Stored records
▼
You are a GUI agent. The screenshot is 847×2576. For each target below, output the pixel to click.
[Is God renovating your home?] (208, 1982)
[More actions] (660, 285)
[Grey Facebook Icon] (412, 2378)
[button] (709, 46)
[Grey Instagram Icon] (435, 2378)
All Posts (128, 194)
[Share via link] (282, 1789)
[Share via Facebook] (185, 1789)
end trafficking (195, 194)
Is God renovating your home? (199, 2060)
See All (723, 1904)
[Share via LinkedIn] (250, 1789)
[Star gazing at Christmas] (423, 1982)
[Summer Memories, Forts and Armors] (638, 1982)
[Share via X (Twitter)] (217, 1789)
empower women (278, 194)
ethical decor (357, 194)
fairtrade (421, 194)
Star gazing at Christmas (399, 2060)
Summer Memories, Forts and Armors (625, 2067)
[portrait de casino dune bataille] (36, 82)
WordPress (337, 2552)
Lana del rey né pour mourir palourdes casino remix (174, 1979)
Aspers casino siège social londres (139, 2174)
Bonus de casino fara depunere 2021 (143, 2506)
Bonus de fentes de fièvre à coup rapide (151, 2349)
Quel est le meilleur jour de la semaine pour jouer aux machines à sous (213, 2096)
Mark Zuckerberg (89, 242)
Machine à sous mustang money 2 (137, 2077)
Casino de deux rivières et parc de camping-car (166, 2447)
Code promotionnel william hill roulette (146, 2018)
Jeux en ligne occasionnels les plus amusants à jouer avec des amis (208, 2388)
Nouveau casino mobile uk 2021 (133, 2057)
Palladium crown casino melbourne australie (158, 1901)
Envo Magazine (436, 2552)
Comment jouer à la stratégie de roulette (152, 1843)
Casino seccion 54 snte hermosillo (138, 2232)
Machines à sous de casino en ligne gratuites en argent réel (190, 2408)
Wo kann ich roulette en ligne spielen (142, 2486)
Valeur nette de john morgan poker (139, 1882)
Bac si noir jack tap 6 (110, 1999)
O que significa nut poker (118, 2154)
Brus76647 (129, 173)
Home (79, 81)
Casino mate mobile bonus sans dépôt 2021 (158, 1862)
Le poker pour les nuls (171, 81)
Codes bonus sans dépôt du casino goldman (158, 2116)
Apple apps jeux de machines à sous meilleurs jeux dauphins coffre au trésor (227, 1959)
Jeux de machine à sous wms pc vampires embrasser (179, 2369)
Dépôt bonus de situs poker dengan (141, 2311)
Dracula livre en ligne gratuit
▲
> REQUIRED ACTION
Copy the records above exactly, beginning at the line that contains "[Share via LinkedIn] (250, 1789)" and stopping after the line that contains "Code promotionnel william".

> TASK ANSWER
[Share via LinkedIn] (250, 1789)
[Star gazing at Christmas] (423, 1982)
[Summer Memories, Forts and Armors] (638, 1982)
[Share via X (Twitter)] (217, 1789)
empower women (278, 194)
ethical decor (357, 194)
fairtrade (421, 194)
Star gazing at Christmas (399, 2060)
Summer Memories, Forts and Armors (625, 2067)
[portrait de casino dune bataille] (36, 82)
WordPress (337, 2552)
Lana del rey né pour mourir palourdes casino remix (174, 1979)
Aspers casino siège social londres (139, 2174)
Bonus de casino fara depunere 2021 (143, 2506)
Bonus de fentes de fièvre à coup rapide (151, 2349)
Quel est le meilleur jour de la semaine pour jouer aux machines à sous (213, 2096)
Mark Zuckerberg (89, 242)
Machine à sous mustang money 2 (137, 2077)
Casino de deux rivières et parc de camping-car (166, 2447)
Code promotionnel william hill roulette (146, 2018)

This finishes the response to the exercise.